____ Trecho selecionado

Esse volumoso intercâmbio de obras foi costurado em parceria com a instituição Terra Foundation for American Art, que também empresta obras à mostra brasileira – a primeira grande internacional da Pinacoteca desde o início da pandemia de Covid-19, em 2020.
A exposição, contudo, não deixa os clássicos de fora. Entre os medalhões presentes estão a gravura "Night Shadows" (1921) e a tela "Dawn in Pennsylvania" (1942), de Edward Hopper, que exemplificam suas tradicionais temáticas ligadas à solidão e melancolia das paisagens urbanas. O ícone Andy Warhol marca sua presença com uma gravura de 1965 menos conhecida entre os brasileiros, sobre um episódio de violência policial ocorrido no estado do Alabama.
Universal para quem?
O número expressivo de obras abarca também um longo período histórico de 83 anos. Começa em 1893, ano da Feira Mundial de Chicago, que aconteceu nos Estados Unidos e recebeu o nome de World's Columbian Exposition, em comemoração aos 400 anos da chegada do de Cristóvão Colombo às Américas.
O evento marca a primeira vez em que o Brasil se apresentou internacionalmente como um país republicano e alinhado com os valores políticos americanos. Na mostra, a comissão brasileira apresentou algumas obras de arte. Entre elas, "A Leitura" (1892), de Almeida Júnior, que faz parte do acervo da Pinacoteca. Mas não só.
A primeira sala da atual exposição, chamada "Cidade Branca", tenta reconstituir o que foi este grande evento por meio de fotografias e pinturas. "Em uma mostra que se pretende universal, você já nota uma ideia de segregação. Nos edifícios de arquitetura neoclássica, ficava o que era considerado civilizado [produtos, maquinários].
Em outros, o que se julgava curioso e exótico", relata Piccoli. Pessoas com roupas de danças típicas do folclore brasileiros, grupos de tribos africanas ou de esquimós, por exemplo, entravam neste segundo critério.
A partir da alegoria dessas grandes feiras, a exposição reflete a proposta de vida urbana dos Estados Unidos em que "supõem que todo mundo é igual, mas não", ressalta a curadora.
A fim de apresentar também uma visão americana menos conhecida do público brasileiro, a curadoria teve uma preocupação em trazer principalmente trabalhos de artistas mulheres e afrodescendentes, como Charles White, Emma Amos, George Nelson Preston, Jacob Lawrence, Horace Pippin e Vivian Browne.
"São artistas que não estão muito no nosso repertório, mas podem ajudar a pensar o nosso próprio contexto cultural. Essa ressurgência relativa aos afrodescendentes e indígenas que a gente está vivendo agora, de certa forma, os Estados Unidos antecipam nos anos 1960 e 1970", aponta.
Datas de reflexão
A mostra vai até 1976, celebração do bicentenário da independência dos EUA. "A gente queria costurar esse ambiente americano com a história brasileira e trazer algumas referências que pudessem criar uma conexão entre essas duas histórias", explica.

________

**Enunciado**
Com base no trecho selecionado, responda:
(a) Em que ano começa o período histórico abrangido pela mostra?
(b) Como se chama a primeira sala da exposição?
(c) Até que ano vai a mostra, e o que se celebrou nesse ano?
Baseie-se apenas no trecho selecionado.

____ Material apresentado

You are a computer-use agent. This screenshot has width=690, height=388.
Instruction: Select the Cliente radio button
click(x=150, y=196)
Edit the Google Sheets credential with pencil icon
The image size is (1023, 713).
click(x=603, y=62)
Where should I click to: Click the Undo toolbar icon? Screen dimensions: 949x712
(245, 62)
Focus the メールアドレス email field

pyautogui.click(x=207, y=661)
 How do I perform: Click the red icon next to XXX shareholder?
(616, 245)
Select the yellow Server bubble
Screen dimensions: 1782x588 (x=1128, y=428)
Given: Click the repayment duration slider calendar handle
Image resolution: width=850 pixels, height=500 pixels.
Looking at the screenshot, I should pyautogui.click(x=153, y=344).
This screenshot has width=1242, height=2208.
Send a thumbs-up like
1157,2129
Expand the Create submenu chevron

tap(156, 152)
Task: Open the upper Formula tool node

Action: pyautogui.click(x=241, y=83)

________

**Resposta**
(a) Em 1893.
(b) "Cidade Branca".
(c) Até 1976, ano do bicentenário da independência dos EUA.